▸ **THE INPUT**:

%%

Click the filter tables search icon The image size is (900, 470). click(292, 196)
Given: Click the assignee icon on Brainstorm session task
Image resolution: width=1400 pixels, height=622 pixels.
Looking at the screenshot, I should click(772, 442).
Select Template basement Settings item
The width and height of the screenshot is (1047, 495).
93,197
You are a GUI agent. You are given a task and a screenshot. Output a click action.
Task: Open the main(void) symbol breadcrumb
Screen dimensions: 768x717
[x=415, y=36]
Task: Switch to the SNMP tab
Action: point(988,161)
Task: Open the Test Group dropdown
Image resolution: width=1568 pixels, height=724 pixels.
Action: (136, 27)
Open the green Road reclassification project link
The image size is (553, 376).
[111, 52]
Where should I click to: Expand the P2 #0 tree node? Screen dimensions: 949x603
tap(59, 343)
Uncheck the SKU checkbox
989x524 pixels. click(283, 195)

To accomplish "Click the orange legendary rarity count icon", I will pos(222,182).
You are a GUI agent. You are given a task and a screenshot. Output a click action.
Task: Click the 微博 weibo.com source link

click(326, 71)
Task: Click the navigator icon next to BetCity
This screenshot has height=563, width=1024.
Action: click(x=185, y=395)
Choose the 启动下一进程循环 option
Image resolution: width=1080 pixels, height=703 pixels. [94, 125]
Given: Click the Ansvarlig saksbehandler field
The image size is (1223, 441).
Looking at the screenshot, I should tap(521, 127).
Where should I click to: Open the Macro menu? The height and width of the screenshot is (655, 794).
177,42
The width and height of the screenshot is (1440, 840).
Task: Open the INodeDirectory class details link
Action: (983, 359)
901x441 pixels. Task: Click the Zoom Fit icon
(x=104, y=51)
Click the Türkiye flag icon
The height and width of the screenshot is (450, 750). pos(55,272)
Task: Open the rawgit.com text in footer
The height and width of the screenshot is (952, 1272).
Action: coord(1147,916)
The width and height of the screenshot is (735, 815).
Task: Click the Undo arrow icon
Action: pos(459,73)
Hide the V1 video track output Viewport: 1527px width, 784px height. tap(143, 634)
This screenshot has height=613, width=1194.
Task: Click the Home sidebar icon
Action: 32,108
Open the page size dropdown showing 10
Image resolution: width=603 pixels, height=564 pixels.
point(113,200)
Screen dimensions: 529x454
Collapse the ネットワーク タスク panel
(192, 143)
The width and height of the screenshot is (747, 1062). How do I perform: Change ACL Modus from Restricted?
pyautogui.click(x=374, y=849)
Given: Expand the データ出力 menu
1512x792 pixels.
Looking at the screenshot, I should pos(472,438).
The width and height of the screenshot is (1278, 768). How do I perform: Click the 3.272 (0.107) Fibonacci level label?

%%

What is needed is an exact copy of the entries from their first line down to the line with "Given: Click the assignee", that line included, and nothing beyond it.

Click the filter tables search icon The image size is (900, 470). click(292, 196)
Given: Click the assignee icon on Brainstorm session task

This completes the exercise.